» **Task material**:
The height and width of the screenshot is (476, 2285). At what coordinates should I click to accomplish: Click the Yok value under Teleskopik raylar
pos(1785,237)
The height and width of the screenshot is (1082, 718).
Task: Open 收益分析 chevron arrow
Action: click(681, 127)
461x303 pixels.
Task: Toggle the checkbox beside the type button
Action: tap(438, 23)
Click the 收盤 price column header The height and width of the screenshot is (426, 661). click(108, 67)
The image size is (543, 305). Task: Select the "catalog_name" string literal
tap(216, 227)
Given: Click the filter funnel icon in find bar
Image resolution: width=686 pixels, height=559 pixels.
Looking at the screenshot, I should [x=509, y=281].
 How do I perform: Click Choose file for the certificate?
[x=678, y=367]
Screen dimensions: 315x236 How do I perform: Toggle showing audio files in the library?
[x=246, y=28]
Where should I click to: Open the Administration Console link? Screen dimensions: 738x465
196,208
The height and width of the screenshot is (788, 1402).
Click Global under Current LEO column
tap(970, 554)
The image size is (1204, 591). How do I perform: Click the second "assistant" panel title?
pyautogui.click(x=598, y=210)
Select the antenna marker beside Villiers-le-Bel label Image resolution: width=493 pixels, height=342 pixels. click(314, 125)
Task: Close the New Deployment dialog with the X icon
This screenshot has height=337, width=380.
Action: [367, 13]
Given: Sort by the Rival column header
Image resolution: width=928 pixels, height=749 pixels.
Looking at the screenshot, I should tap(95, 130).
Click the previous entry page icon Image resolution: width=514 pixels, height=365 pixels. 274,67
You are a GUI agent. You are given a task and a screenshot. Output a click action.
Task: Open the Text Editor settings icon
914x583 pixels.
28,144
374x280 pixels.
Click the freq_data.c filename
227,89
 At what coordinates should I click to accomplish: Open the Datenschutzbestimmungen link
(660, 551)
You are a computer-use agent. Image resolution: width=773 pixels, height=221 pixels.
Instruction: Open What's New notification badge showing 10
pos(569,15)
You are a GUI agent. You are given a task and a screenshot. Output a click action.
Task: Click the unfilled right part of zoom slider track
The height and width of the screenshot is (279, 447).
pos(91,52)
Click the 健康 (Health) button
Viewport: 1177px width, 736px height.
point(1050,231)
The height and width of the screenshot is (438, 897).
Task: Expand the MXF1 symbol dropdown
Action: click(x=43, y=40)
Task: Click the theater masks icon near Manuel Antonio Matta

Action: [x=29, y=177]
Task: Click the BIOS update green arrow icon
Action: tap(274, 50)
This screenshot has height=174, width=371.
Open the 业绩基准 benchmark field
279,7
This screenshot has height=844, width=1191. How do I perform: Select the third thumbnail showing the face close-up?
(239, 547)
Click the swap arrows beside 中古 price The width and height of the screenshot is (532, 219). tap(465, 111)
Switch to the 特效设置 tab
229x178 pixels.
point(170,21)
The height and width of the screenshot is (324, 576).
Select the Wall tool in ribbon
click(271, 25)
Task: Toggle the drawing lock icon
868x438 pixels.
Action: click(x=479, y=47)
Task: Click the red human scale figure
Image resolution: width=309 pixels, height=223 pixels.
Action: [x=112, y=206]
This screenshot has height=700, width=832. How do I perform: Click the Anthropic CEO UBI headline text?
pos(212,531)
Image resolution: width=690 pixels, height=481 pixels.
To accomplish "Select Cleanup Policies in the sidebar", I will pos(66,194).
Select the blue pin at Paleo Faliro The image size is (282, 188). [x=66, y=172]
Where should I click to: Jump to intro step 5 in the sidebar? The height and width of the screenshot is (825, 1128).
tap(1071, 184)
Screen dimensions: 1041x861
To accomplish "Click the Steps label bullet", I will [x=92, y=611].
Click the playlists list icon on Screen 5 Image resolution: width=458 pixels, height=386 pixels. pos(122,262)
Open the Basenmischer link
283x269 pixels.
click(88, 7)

» **Problem details**: Your reply should be a single number: the count of lines above that contain the word "will".

» **Finished task**: 2